>>>>>

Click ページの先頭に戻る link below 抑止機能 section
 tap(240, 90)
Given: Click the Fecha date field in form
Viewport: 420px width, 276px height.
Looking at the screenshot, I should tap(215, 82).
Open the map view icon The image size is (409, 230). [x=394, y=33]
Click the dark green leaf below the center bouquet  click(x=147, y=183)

<<<<<
>>>>>

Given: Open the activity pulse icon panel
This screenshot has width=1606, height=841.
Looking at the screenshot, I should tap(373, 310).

<<<<<
>>>>>

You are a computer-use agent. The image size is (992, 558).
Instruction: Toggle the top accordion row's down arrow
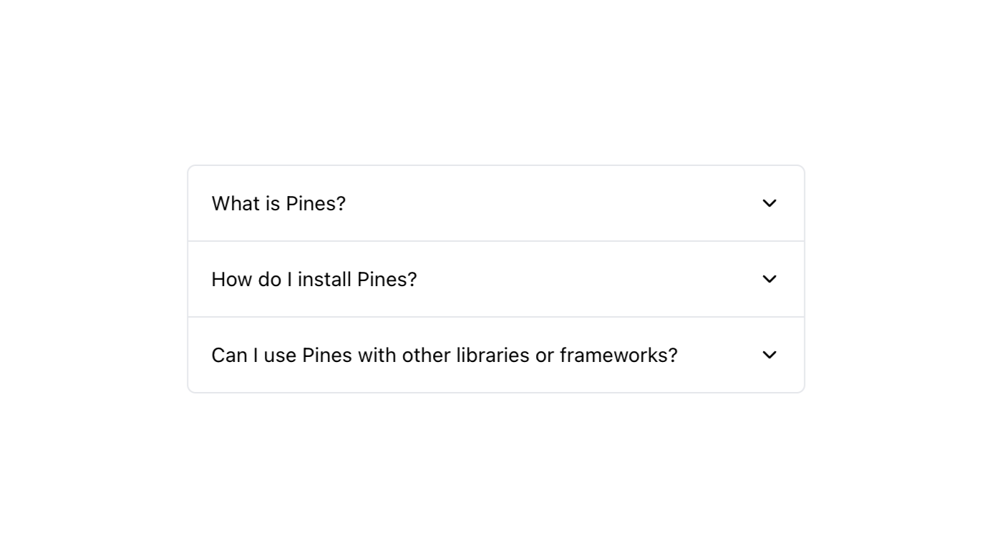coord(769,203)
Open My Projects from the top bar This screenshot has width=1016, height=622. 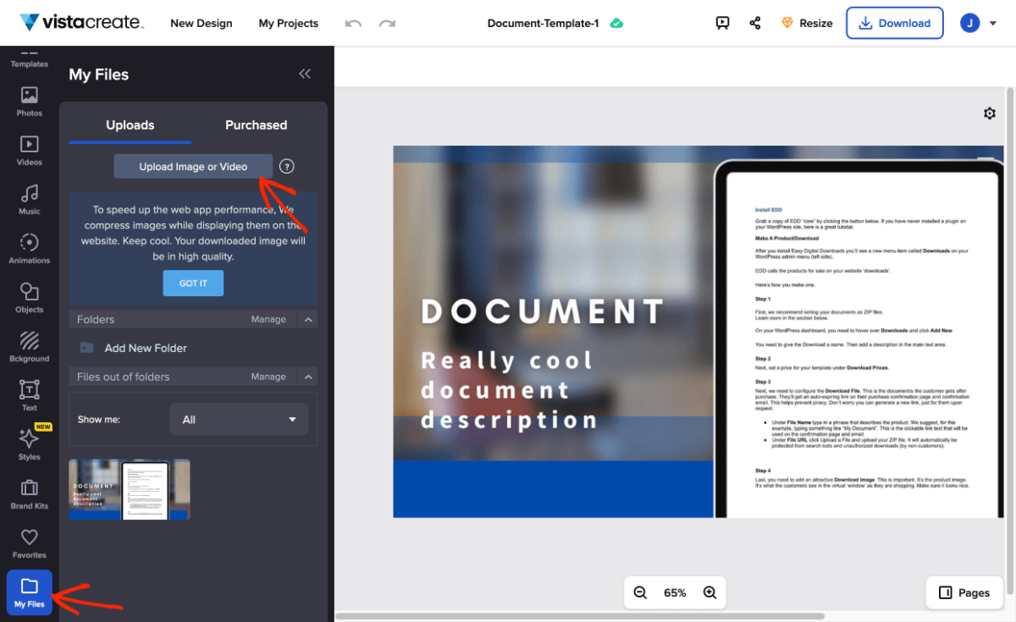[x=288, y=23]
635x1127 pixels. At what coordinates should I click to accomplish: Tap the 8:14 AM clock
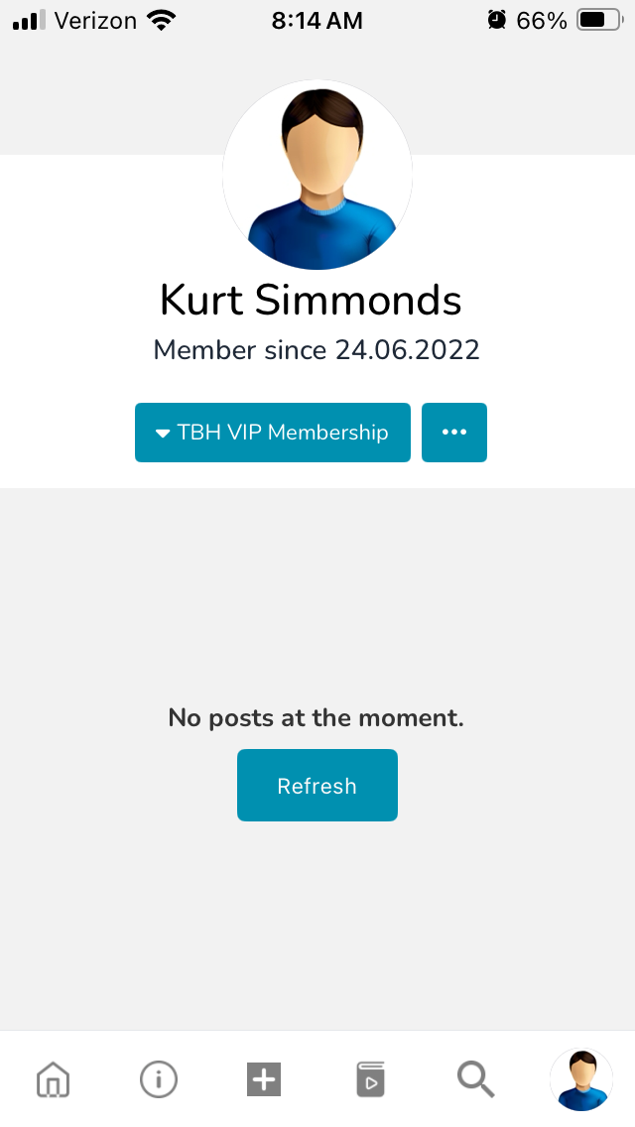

<<<<<

EXERCISE BRIEF.
Working from the material above, tally how many lines hold the string "size". The number is all that is needed.

TASK RESULT.
2